Please return every line of the records below that contains the word "computer".
Provided material Block Start
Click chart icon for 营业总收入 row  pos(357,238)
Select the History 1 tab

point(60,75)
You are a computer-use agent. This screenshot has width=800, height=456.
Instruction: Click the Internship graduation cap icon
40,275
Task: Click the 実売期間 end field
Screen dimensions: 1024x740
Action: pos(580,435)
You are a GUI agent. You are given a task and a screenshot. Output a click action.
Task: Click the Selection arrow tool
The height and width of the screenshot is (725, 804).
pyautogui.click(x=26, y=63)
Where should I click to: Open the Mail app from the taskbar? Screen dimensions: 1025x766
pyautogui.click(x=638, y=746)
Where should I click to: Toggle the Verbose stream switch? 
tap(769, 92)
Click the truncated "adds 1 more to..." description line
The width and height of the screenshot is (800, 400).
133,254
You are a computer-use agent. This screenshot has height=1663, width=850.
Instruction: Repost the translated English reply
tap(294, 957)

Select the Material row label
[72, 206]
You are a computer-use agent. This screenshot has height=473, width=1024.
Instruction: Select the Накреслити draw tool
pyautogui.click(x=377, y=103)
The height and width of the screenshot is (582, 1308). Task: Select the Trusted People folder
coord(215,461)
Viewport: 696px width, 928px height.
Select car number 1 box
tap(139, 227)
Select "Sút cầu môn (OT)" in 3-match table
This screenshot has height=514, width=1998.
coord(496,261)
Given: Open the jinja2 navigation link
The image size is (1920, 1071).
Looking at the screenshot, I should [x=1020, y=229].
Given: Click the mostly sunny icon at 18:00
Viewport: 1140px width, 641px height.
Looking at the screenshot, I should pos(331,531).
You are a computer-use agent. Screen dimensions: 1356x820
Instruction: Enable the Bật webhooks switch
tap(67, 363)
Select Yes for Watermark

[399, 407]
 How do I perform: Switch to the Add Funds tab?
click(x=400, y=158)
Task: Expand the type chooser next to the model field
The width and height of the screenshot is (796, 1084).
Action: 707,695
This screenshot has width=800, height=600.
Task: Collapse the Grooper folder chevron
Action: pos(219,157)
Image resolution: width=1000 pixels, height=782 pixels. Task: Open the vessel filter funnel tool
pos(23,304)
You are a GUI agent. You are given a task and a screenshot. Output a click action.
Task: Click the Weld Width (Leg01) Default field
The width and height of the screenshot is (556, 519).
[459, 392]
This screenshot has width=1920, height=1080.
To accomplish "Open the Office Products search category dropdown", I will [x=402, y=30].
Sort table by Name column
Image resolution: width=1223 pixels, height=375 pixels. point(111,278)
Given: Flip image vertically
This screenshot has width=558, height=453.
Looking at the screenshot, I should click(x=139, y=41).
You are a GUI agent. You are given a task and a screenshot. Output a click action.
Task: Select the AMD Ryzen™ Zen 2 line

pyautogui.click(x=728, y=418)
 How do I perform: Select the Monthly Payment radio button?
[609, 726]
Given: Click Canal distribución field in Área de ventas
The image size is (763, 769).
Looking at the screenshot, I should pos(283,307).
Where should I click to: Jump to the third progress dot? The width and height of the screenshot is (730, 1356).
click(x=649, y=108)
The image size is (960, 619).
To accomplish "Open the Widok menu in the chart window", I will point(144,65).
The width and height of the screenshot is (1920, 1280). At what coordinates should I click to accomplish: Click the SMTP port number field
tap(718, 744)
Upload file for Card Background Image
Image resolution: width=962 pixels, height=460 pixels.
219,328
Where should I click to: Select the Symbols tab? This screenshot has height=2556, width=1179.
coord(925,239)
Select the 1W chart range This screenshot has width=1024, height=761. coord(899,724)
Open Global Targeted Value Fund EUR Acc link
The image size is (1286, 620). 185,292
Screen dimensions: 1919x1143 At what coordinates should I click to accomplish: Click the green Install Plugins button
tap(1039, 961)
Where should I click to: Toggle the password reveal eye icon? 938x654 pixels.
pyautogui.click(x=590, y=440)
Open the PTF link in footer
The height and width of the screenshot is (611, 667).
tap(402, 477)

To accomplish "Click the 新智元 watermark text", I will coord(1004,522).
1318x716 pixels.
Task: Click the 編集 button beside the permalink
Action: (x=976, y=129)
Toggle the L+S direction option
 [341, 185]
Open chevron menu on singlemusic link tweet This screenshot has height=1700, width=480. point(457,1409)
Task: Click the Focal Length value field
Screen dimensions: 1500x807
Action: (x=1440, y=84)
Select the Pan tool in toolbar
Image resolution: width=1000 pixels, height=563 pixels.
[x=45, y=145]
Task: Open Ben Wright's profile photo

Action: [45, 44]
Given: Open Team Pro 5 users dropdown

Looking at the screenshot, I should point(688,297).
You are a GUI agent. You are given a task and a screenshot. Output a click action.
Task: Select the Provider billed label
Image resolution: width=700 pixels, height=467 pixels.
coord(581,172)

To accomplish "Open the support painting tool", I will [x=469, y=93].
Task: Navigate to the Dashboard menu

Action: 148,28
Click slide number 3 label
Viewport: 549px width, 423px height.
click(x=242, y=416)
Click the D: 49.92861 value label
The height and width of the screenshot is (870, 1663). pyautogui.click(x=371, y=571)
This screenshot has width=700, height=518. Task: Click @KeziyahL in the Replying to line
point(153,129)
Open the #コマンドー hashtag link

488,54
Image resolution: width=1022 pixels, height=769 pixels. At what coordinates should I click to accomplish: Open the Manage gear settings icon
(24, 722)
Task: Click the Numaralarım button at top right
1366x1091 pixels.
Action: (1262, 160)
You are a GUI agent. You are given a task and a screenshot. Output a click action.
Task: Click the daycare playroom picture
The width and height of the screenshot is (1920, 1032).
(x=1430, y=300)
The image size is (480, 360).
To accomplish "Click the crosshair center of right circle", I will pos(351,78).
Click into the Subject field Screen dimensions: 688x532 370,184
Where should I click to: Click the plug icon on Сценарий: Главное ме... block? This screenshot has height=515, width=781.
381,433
Provided material Block End
- **Result of this task**
You are a computer-use agent. This screenshot has width=800, height=456.
You are a computer-use agent. This screenshot has height=1663, width=850.
You are a computer-use agent. This screenshot has height=473, width=1024.
You are a computer-use agent. Screen dimensions: 1356x820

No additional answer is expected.